Iranian Prime Minister Mahmoud Ahmadinejad visiting the Fordow plant's centrifuges
Iranian Prime Minister Mahmoud Ahmadinejad visiting the Fordow plant's centrifuges

Boroujerdi said Iranian authorities believe the booby-trapped equipment was sold to derail its uranium enrichment efforts.

"The equipment was supposed to explode after being put to work, in order to dismantle all our systems," he said. "But the wisdom of our experts thwarted the enemy conspiracy."

Mr Boroujerdi said the explosives were planted at a Siemens factory and the company had to take responsibility.

Siemens denied the charge and said its nuclear division has had no business with Iran since the 1979 revolution.

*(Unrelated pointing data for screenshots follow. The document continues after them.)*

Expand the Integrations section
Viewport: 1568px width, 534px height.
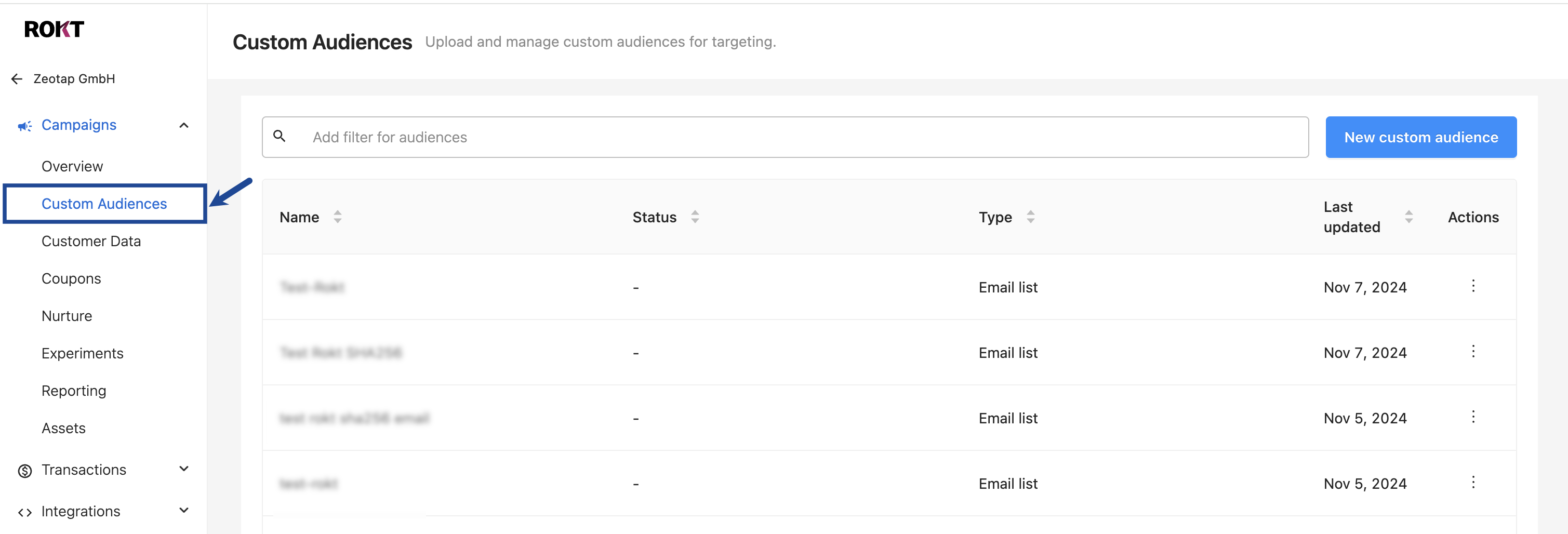coord(184,511)
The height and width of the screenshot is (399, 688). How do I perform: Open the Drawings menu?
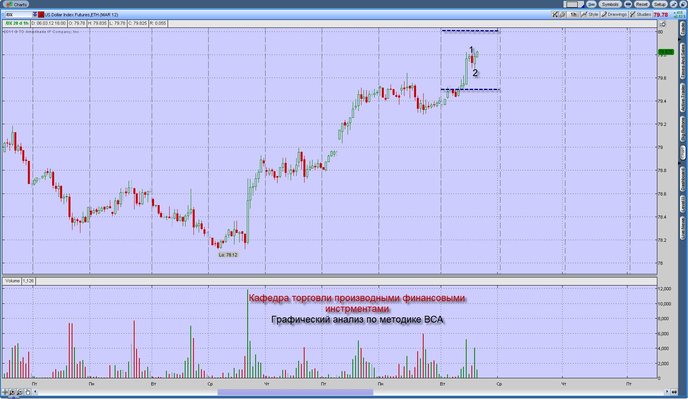pos(614,14)
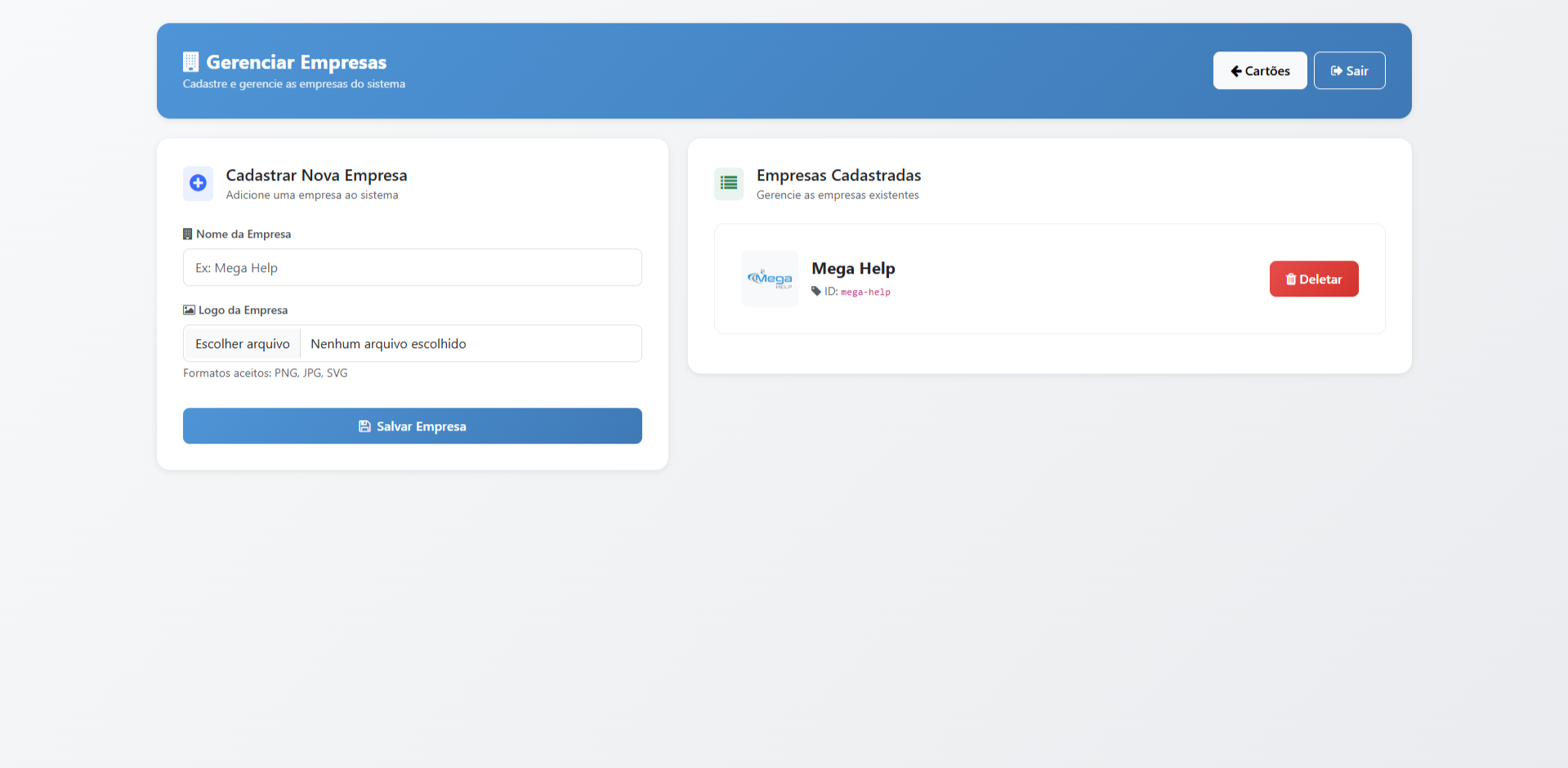Focus the Nome da Empresa text field
Viewport: 1568px width, 768px height.
point(412,268)
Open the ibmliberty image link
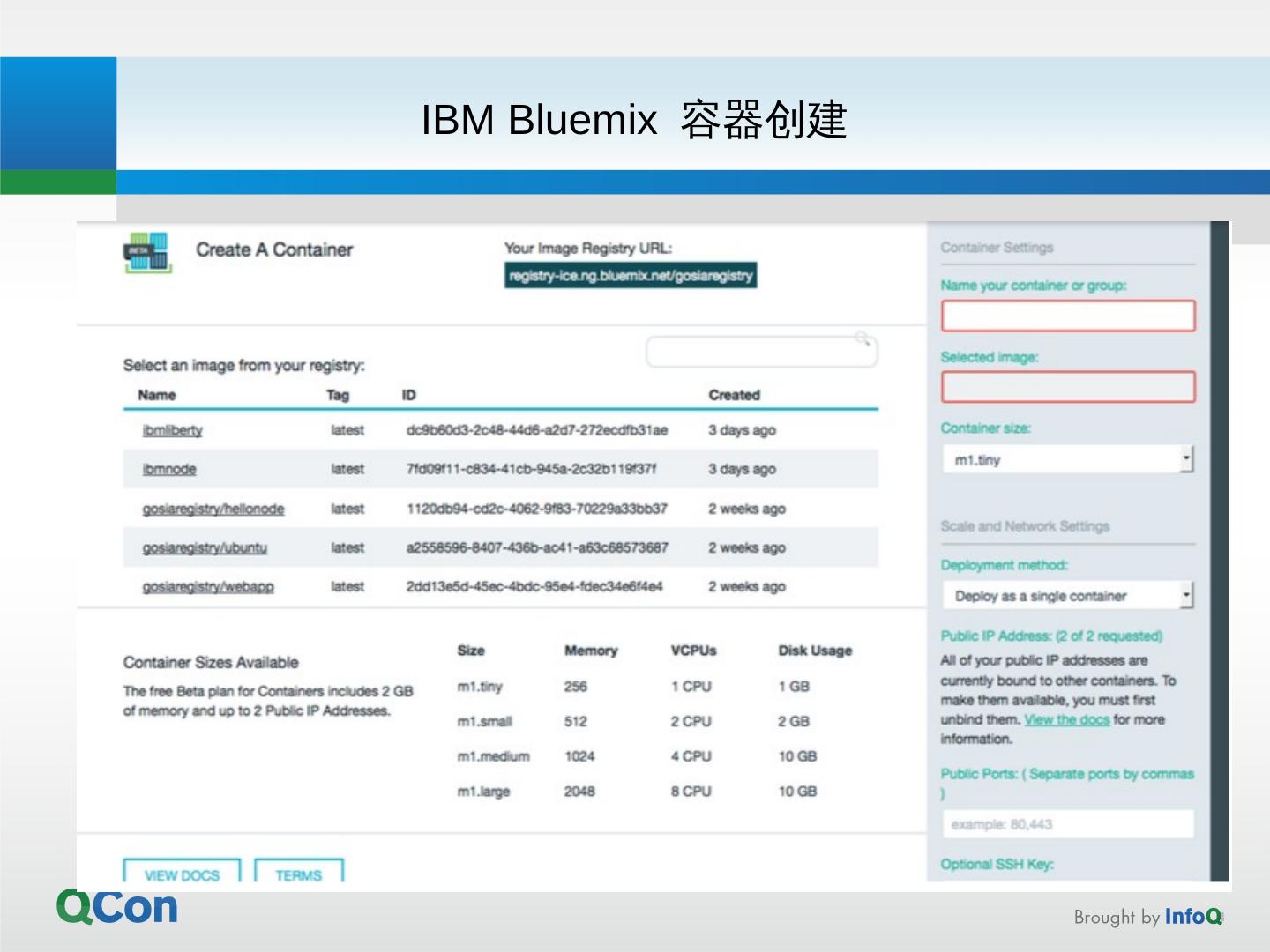This screenshot has width=1270, height=952. pyautogui.click(x=173, y=430)
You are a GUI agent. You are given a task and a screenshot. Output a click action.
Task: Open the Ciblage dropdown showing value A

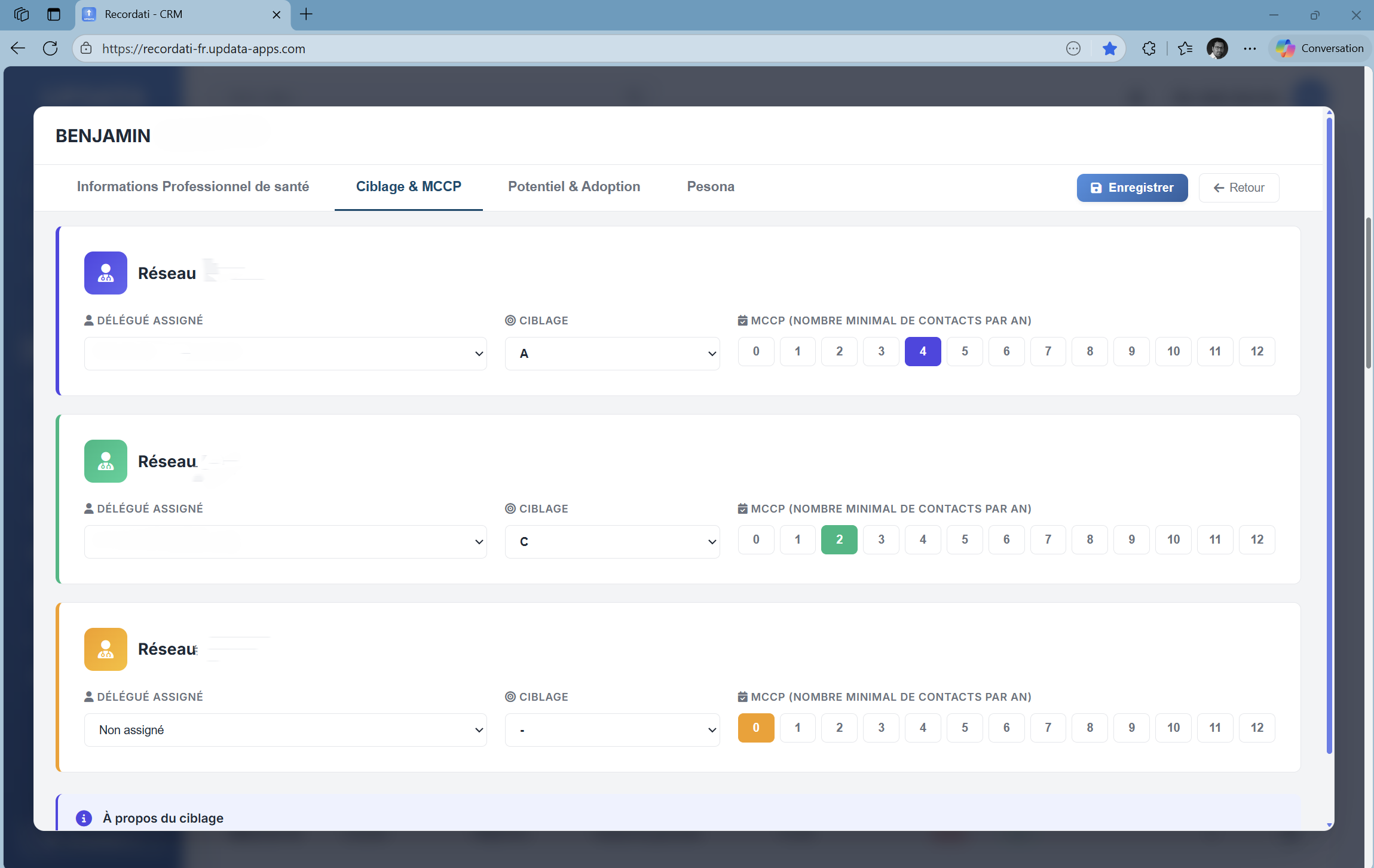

"Siemens rejects the allegations and stresses that we have no business ties to the Iranian nuclear programme," Alexander Machowetz, a spokesman for the Munich-based company, said in a statement.

Iran is under UN sanctions and the MP did not say where the equipment had come from.

Tehran is engaged in a standoff with Western countries which suspect it is building a nuclear bomb.

The BBC said the Iranian accusation raised some intriguing questions. They include:
*Has the Iranian MP simply got it wrong?
*Is Iran buying Siemens equipment through a third party?
*Is there something more underhand going on, with sabotaged equipment being sold with the secret approval of Western intelligence agencies?

In June 2010, a virus - nicknamed Stuxnet - was found to have infected computer systems at Iranian nuclear plants. It, too, was connected to a Siemens product but the company denied all knowledge.

Unconfirmed reports linked the virus to a government agency, perhaps in the US or Israel.

Meanwhile on September 23, the Sunday Times, citing western intelligence sources, reported that a monitoring device disguised as a rock exploded when it was disturbed by Iranian troops near the Fordow underground nuclear enrichment plant.

Iranian experts who examined the scene of the explosion found the remains of a device capable of intercepting data from computers at the plant, where uranium is being enriched in centrifuges.